Как же реагировал на новое обострение ситуации император? Хотя начиная с 1857г. правительственный курс в крестьянском вопросе не раз претерпевал изменения, Александр на каждом из этапов законодательного процесса вел себя так, будто сделанное им новое распоряжение отвечает изначально имевшемуся у него непреложному плану, который неразумные подданные все никак не «отгадают». Например, резонные жалобы дворянских комитетов на трудность выполнения правительственных указаний вызывали у него досаду и недоумение: «Я не понимаю.., в чем могут заключаться эти затруднения, в особенности теперь, [когда] мы изданной программой дали средства обойти все эти затруднения» (беседа с Оболенским летом 1858г.)30. Идею о непреклонности «высочайшей воли» Александр начал проводить еще в период работы Секретного комитета. На упомянутой встрече с Киселевым летом 1857 г. царь доверительно сообщил тому, что «более, чем когда-либо» «полон решимости» освободить крестьян, и сетовал на бездеятельность сановников, в особенности князя А.Ф.Орлова, председательствовавшего в Секретном комитете31. Это откровение, которое производит впечатление на многих историков, противоречиво. Уточняющий оборот «более, чем когда-либо» предполагал, что царь уже сделал выбор в пользу какого-то конкретного пути освобождения, но совета на этот счет он как раз ждал от Киселева. Заочный упрек Орлову и его коллегам был, в сущности, признанием неуверенности — состав Секретного комитета полностью определял государь; всего через месяц
после разговора с Киселевым он был волен сурово отвергнуть представленный Комитетом трехэтапный план, а не одобрять в самых лестных выражениях.

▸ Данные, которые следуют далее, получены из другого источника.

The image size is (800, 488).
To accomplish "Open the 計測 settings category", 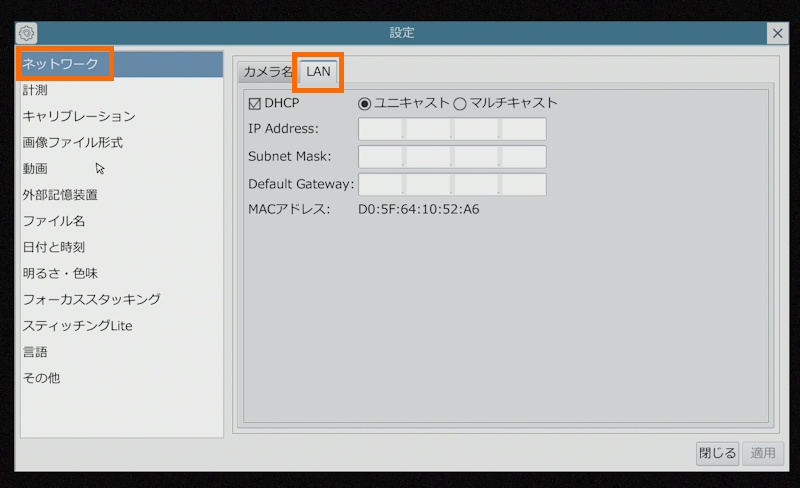I will pyautogui.click(x=35, y=90).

Недаром, ознакомившись 20 лет спустя с мемуарами Я. А. Соловьева, император дал понять, что не желает дискуссии о побудительных мотивах своих действий в 1857 году. На сообщение мемуариста о том, что твердостью реформаторских намерений он был обязан советам и внушениям вел. кн. Елены Павловны и барона А. Гакстагаузена, царь отозвался замечанием в корректуре: «Совершенный вздор!» Но утверждать, что его убеждения были прочны и без подобных наставлений, Александр тоже не стал и даже вычеркнул из корректуры свои слова, сказанные Киселеву, в передаче мемуариста 32.